Item talk:Q158190

From geokb
Revision as of 23:56, 18 August 2023 by Joliveros (talk | contribs) (Created page with "<span id="usmin-mining-districts-found-in-the-polygonal-features"></span> = USMIN Mining Districts found in the polygonal features = <span id="purpose"></span> == Purpose == This started with the need to correlate mining districts and relate them back to any USMIN mine data found in the <code>Prospect- and Mine-Related Features from U.S. Geological Survey 7.5- and 15-Minute Topographic Quadrangle Maps of the United States (ver. 9.0, January 2023)</code>. To do this, va...")
(diff) ← Older revision | Latest revision (diff) | Newer revision → (diff)
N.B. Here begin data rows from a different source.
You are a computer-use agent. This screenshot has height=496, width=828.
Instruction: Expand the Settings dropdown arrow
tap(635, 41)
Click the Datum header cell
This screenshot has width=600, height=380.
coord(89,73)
USMIN Mining Districts found in the polygonal features

Purpose

This started with the need to correlate mining districts and relate them back to any USMIN mine data found in the Prospect- and Mine-Related Features from U.S. Geological Survey 7.5- and 15-Minute Topographic Quadrangle Maps of the United States (ver. 9.0, January 2023). To do this, various sources were looked into but it was determined that the best choice would be the records provided by the USMIN Mineral Deposit Database since it contains a polygons layer with the mineral districts and their representative polgonal shapes.

Retrieval of Data

Using the WFS Version 1.1.0 URL endpoint found on the website and the Capabilities which includes the metadata and possible parameters for each layer, the polygons layer was pulled into a Jupyter Notebook so that we can turn it into a DataFrame and preprocess it in a format that will be easy for the wbmaker to read. To do this, we use the Fiona python library to pull in the data. Some things to note is that reading a WFS is not a standard feature and needs to be set, which can be done by using the following:

fiona.drvsupport.supported_drivers['WFS'] = 'r'

From here we can use Fiona’s version of BytesCollection to retrieve the features. Here is the full function to read the WFS:

def read_wfs(url, params):
    with BytesCollection(requests.get(url,params=params).content) as f:
        df = gpd.GeoDataFrame.from_features(f, crs='EPSG:4326')
    return df

The parameters were provided by both using the Capabilities page provided by the dataset and by referring to the OGC documentation. Using those we can set the parameters as:

params = {
    'request':'GetFeature',
    'service':'WFS',
    'version':'1.1.0',
    'typeName':'polygons',
    'srsName': 'urn:ogc:def:crs:EPSG::4326'
}

This returns the desired polygons layer within the WFS.

Processing and cleaning

Once the data was pulled in to the notebook, there were some things that needed to be done before we can load the records into the GeoKB. First, the Polygons found in the geometry column were incorrect in that the coordinates were in Y,X rather than the desired X,Y format. Looking into resources to fix this didn’t help all that much as there wasn’t a direct way to reverse the coordinates that worked properly (e.g. shapely’s reverse() function found in the Polygon object returned an identical output), so after some thought this helper function was created:

def reverse_coords(geom: Polygon) -> Polygon:
    coords = geom.exterior.coords.xy
    reverse = tuple(zip(coords[1], coords[0]))
    return Polygon(reverse)

Computationally I would say this is not efficient at all as it is creating a whole new Polygon object and replacing the old, but since there are < 1000 entries in the dataset, this can count as “good enough”. From here we call this function in a list comprehension using

[reverse_coords(x) for x in mining_districts['geometry']]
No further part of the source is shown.